--- WHAT YOU WILL DO ---
Exactly as written, return every line of the data below.

--- Saved entries ---
════════════════════
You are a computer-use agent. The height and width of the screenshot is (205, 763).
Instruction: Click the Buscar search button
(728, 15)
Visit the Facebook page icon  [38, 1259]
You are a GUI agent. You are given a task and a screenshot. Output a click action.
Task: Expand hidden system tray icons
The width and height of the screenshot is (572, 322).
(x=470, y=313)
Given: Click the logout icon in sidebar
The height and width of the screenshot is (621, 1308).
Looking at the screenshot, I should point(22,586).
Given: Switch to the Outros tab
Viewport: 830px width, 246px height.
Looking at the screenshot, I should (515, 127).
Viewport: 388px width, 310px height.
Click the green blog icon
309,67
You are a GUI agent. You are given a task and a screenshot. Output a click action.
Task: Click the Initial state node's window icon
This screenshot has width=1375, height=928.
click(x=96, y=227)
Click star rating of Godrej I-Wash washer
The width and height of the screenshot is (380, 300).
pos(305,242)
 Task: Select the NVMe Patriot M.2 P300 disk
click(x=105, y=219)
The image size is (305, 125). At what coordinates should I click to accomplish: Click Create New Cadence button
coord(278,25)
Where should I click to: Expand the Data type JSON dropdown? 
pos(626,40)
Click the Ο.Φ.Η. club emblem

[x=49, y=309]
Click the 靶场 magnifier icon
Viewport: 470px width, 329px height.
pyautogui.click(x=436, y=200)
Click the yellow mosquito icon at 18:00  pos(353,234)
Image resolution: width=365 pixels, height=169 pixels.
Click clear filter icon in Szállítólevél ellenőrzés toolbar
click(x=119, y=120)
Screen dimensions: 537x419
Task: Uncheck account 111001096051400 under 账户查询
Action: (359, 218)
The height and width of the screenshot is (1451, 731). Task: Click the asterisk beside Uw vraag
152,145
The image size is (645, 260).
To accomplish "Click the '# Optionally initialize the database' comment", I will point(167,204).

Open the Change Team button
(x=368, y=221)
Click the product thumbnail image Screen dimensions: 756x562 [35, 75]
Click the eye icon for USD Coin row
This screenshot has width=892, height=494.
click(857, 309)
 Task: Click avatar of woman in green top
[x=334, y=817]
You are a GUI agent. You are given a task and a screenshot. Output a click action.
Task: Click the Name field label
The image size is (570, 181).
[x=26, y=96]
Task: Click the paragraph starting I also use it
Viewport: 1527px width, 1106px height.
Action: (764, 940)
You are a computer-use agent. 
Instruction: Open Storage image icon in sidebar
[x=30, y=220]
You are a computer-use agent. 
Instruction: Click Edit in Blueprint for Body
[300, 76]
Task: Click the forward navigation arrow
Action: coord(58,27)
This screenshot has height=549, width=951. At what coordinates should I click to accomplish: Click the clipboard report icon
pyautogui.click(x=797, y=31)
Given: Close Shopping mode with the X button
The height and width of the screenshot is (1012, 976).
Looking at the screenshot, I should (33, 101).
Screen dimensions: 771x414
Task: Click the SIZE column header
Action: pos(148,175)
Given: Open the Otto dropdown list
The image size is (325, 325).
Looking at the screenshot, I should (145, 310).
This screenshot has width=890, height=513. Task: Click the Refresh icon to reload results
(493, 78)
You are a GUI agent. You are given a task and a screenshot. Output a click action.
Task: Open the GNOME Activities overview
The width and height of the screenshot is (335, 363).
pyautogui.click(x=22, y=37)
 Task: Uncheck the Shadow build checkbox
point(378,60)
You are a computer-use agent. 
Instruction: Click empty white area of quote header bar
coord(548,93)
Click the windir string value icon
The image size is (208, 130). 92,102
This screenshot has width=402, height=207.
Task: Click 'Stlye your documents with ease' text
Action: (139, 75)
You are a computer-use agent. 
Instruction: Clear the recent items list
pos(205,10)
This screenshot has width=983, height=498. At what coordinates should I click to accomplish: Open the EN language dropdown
════════════════════
--- EXERCISE RESPONSE ---
You are a computer-use agent. The height and width of the screenshot is (205, 763).
Instruction: Click the Buscar search button
(728, 15)
Visit the Facebook page icon  [38, 1259]
You are a GUI agent. You are given a task and a screenshot. Output a click action.
Task: Expand hidden system tray icons
The width and height of the screenshot is (572, 322).
(x=470, y=313)
Given: Click the logout icon in sidebar
The height and width of the screenshot is (621, 1308).
Looking at the screenshot, I should point(22,586).
Given: Switch to the Outros tab
Viewport: 830px width, 246px height.
Looking at the screenshot, I should (515, 127).
Viewport: 388px width, 310px height.
Click the green blog icon
309,67
You are a GUI agent. You are given a task and a screenshot. Output a click action.
Task: Click the Initial state node's window icon
This screenshot has width=1375, height=928.
click(x=96, y=227)
Click star rating of Godrej I-Wash washer
The width and height of the screenshot is (380, 300).
pos(305,242)
 Task: Select the NVMe Patriot M.2 P300 disk
click(x=105, y=219)
The image size is (305, 125). At what coordinates should I click to accomplish: Click Create New Cadence button
coord(278,25)
Where should I click to: Expand the Data type JSON dropdown? 
pos(626,40)
Click the Ο.Φ.Η. club emblem

[x=49, y=309]
Click the 靶场 magnifier icon
Viewport: 470px width, 329px height.
pyautogui.click(x=436, y=200)
Click the yellow mosquito icon at 18:00  pos(353,234)
Image resolution: width=365 pixels, height=169 pixels.
Click clear filter icon in Szállítólevél ellenőrzés toolbar
click(x=119, y=120)
Screen dimensions: 537x419
Task: Uncheck account 111001096051400 under 账户查询
Action: (359, 218)
The height and width of the screenshot is (1451, 731). Task: Click the asterisk beside Uw vraag
152,145
The image size is (645, 260).
To accomplish "Click the '# Optionally initialize the database' comment", I will point(167,204).

Open the Change Team button
(x=368, y=221)
Click the product thumbnail image Screen dimensions: 756x562 [35, 75]
Click the eye icon for USD Coin row
This screenshot has width=892, height=494.
click(857, 309)
 Task: Click avatar of woman in green top
[x=334, y=817]
You are a GUI agent. You are given a task and a screenshot. Output a click action.
Task: Click the Name field label
The image size is (570, 181).
[x=26, y=96]
Task: Click the paragraph starting I also use it
Viewport: 1527px width, 1106px height.
Action: (764, 940)
You are a computer-use agent. 
Instruction: Open Storage image icon in sidebar
[x=30, y=220]
You are a computer-use agent. 
Instruction: Click Edit in Blueprint for Body
[300, 76]
Task: Click the forward navigation arrow
Action: coord(58,27)
This screenshot has height=549, width=951. At what coordinates should I click to accomplish: Click the clipboard report icon
pyautogui.click(x=797, y=31)
Given: Close Shopping mode with the X button
The height and width of the screenshot is (1012, 976).
Looking at the screenshot, I should (33, 101).
Screen dimensions: 771x414
Task: Click the SIZE column header
Action: pos(148,175)
Given: Open the Otto dropdown list
The image size is (325, 325).
Looking at the screenshot, I should (145, 310).
This screenshot has width=890, height=513. Task: Click the Refresh icon to reload results
(493, 78)
You are a GUI agent. You are given a task and a screenshot. Output a click action.
Task: Open the GNOME Activities overview
The width and height of the screenshot is (335, 363).
pyautogui.click(x=22, y=37)
 Task: Uncheck the Shadow build checkbox
point(378,60)
You are a computer-use agent. 
Instruction: Click empty white area of quote header bar
coord(548,93)
Click the windir string value icon
The image size is (208, 130). 92,102
This screenshot has width=402, height=207.
Task: Click 'Stlye your documents with ease' text
Action: (139, 75)
You are a computer-use agent. 
Instruction: Clear the recent items list
pos(205,10)
This screenshot has width=983, height=498. At what coordinates should I click to accomplish: Open the EN language dropdown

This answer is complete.